I have this and LOVE it. Get some curly maple to test drive it, you will be amazed. I use this to flatten my endgrain cutting boards before I put them through my 20" spiral head Grizzly planner. I like your upgrades, only the best in your shop. Enjoy the awesome quality of this machine!


----------



## MoreWoodPlease (Sep 17, 2009)

Great review! Thanks! I wish I could afford one.


----------



## skeeter (Apr 2, 2009)

That is a sweet aircraft carrier. That thing is huge!


----------



## OutPutter (Jun 23, 2007)

Are you telling me that you can joint the end grain of a cutting board with this thing? No, wait, you also said you can put an end grain board through the spiral head planer too? Un - B - Leve - Uh - Bull !!!!

I guess I'm going to have to hate both you guys. lol


----------



## Porosky (Mar 10, 2009)

Yes *Saftey tip* remember to round over the back edge to avoid end edge tearout. 
This is the best mid-range, upper end, wood shop equipment out there. Hands-down!

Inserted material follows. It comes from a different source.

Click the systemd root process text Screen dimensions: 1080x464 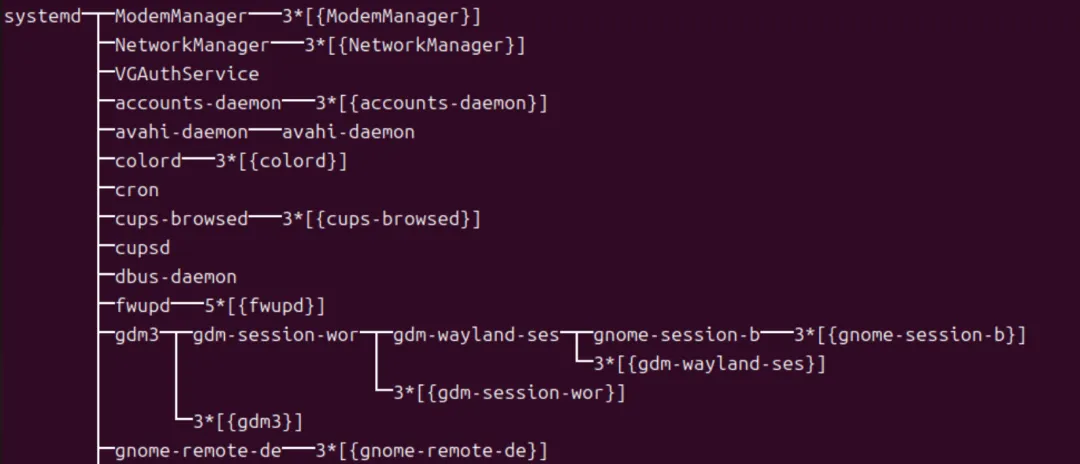coord(43,17)
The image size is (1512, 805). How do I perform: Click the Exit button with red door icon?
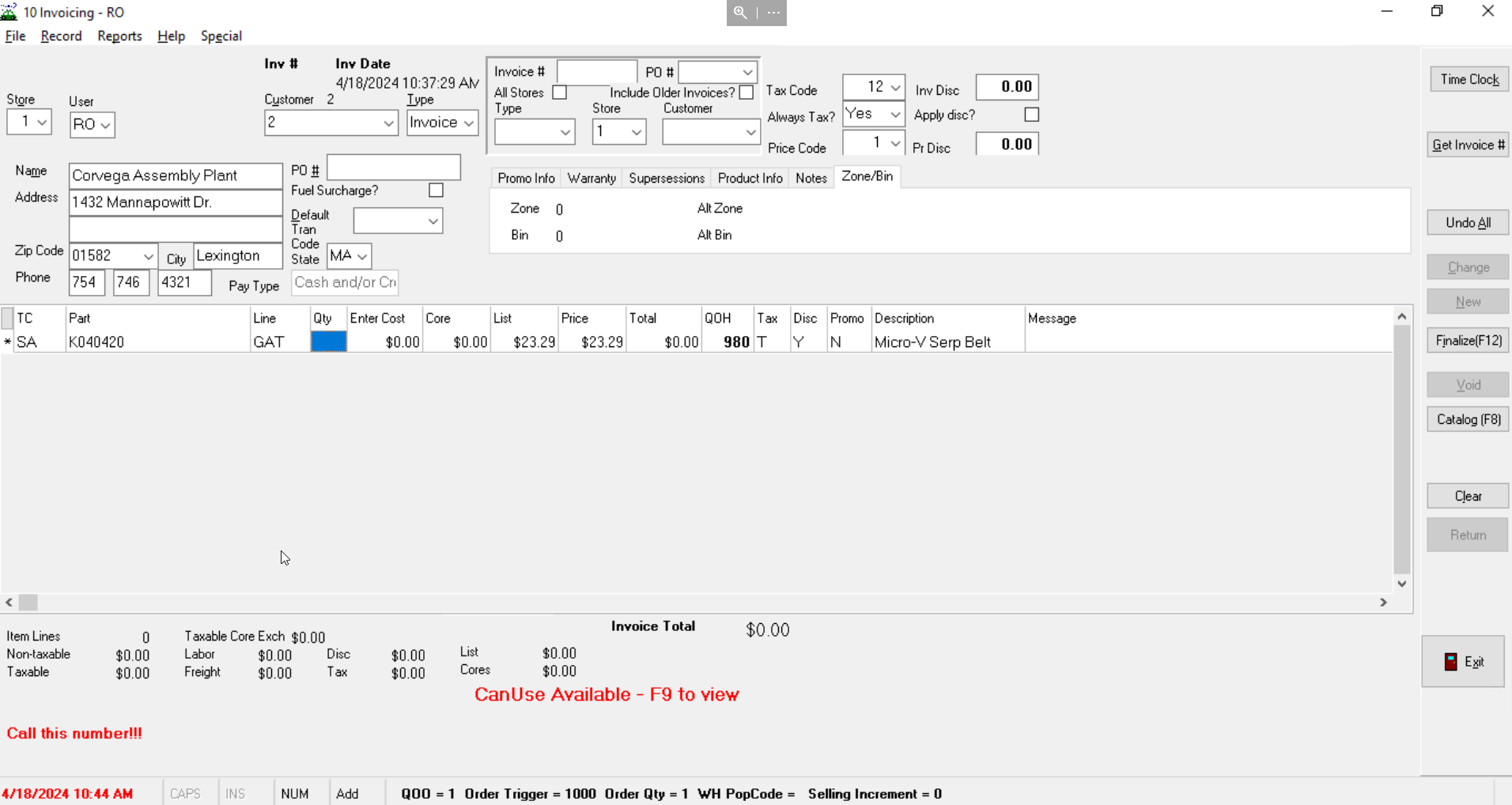tap(1463, 662)
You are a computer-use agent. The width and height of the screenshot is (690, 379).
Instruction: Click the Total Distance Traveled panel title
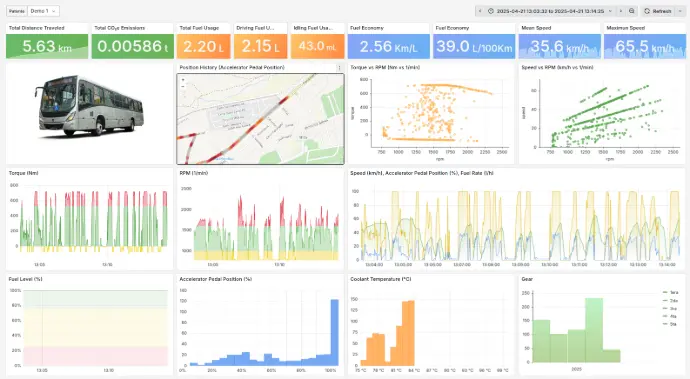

*Question: * Where did you get that awesome HD roller base? Grizzly also?


----------



## skeeter (Apr 2, 2009)

i though he said he built it. Your shop is nice indeed!


----------



## Porosky (Mar 10, 2009)

Right, sorry missed it. I'll take one, sign me up!


----------



## AKWoody (Sep 28, 2009)

Sometimes I read the Grizzly catalog and drool a little on the page the has this piece of equipment on it…..


----------



## trevarthan (May 21, 2014)

I have the non spiral cutter head version of this jointer. In fact, I posted on another forum about getting it off the pallet using black iron pipe and levers (has pics of the harrowing process): http://www.woodworkingtalk.com/f15/how-move-1035-lb-jointer-off-pallet-yourself-without-crane-55911/

How do you like that mobile base? I considered making one of those mobile bases too since nobody else offers one.


----------



## pmelchman (Oct 7, 2009)

Great machine, I'm looking at purchasing the short bed60". Do you have any regret? Where did you get the moble base? I have not seen one like that.

Thank You


----------